If you knew that Billy Perry had been designing houses since 1976, you’d think you had a man with plenty of experience sitting at the drafting table.
But Billy’s partner makes him look like a newcomer.
Bill Perry, Billy’s father, started his business, Bill G. Perry Family Design, in 1959 and just celebrated his 55th anniversary in home design.
Bill watched the company he founded at his own kitchen table grow during the 1960s, with Billy Jr. joining his father along the way to their current tally of more than 60,000 homes built from their drawings — both locally and around the world. The company is at 4821 NW 36.
Builder Jason Powers, who started JP Homes in 2005, said he frequently directs his custom-build customers to the Perrys because of their reputation for “great flow” in the home and “efficient use of space.”
In the model Powers recently completed at 8813 NW 110 in the Chapel Creek addition, he said the 2,400-square-foot floor plan “feels 400 feet larger” thanks to the Perrys’ design.
Powers, who is breaking ground this summer on his own development, Prairie Hills Estates, said he plans to build most of his specs in the new neighborhood from Perry designs.
Powers’ three-bedroom, 2 1/2-bath model features an upstairs bonus room and a “flex room” or study. It is listed at $266,900.
While designing houses put bread on the table, it wasn’t the only endeavor that Perry Sr. and Jr. took on as a team. When he was 10 or 12, Billy Jr. said, his father started him on music lessons. As Billy Jr. picked up the five-string banjo, Bill came along for the ride, starting guitar lessons himself.
For Billy, music grew into much more than a hobby.

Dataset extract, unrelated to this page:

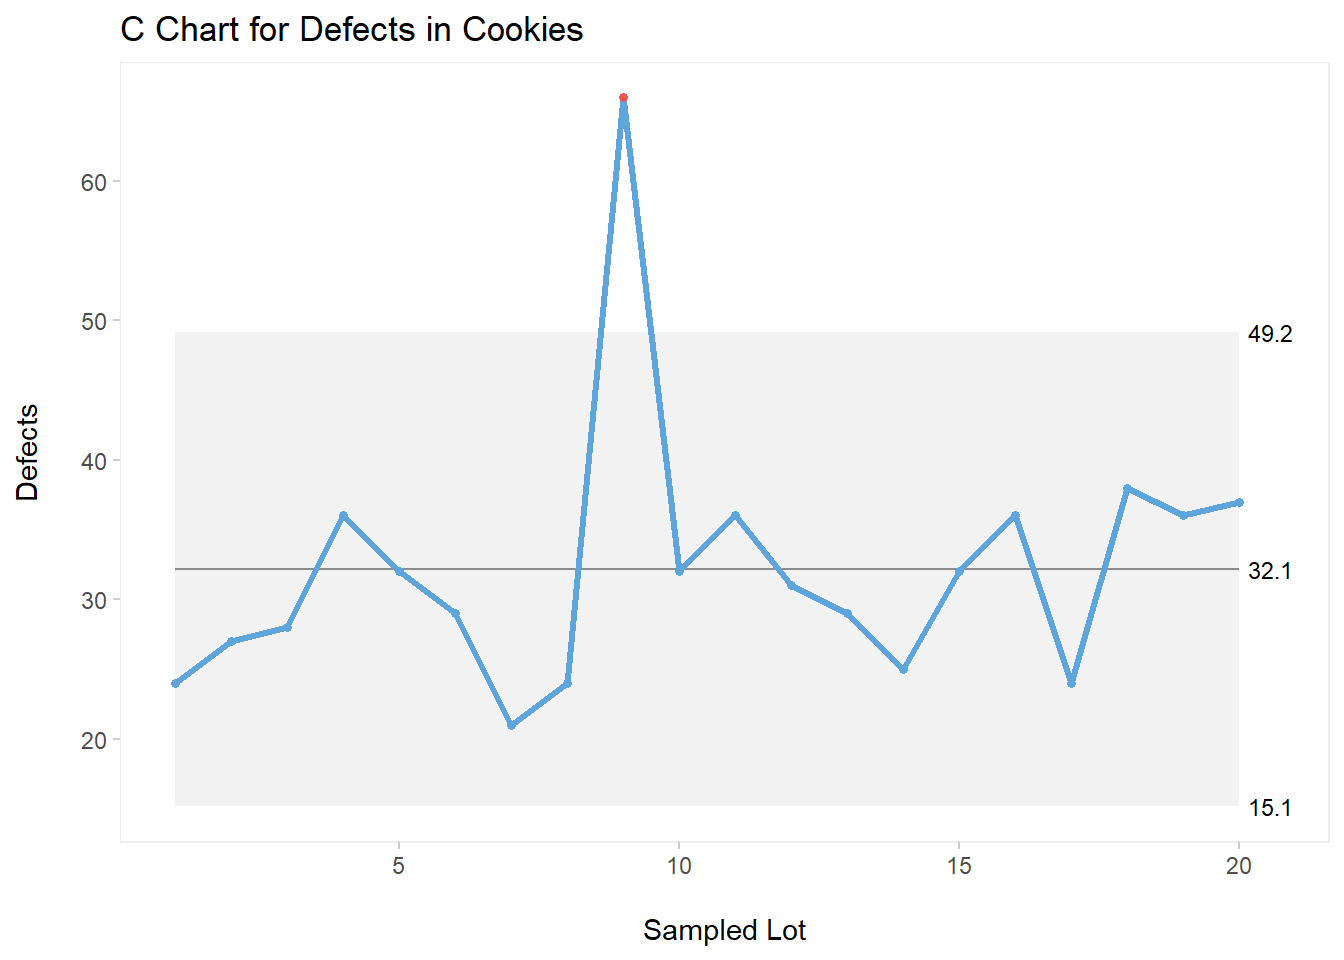Click the data point at lot 17
Image resolution: width=1344 pixels, height=960 pixels.
click(x=1071, y=683)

As a founding member of the bluegrass band Mountain Smoke, he has played professionally for nearly four decades.
Bill Sr. stuck with his guitar too, and, along with Billy, continues to play with the band Cimarron Station.
All while maintaining a catalog of more than 8,000 different house plans.
Bill Sr. said the principles of house design have remained consistent for 55 years, although “there’s so much more detail” in houses today.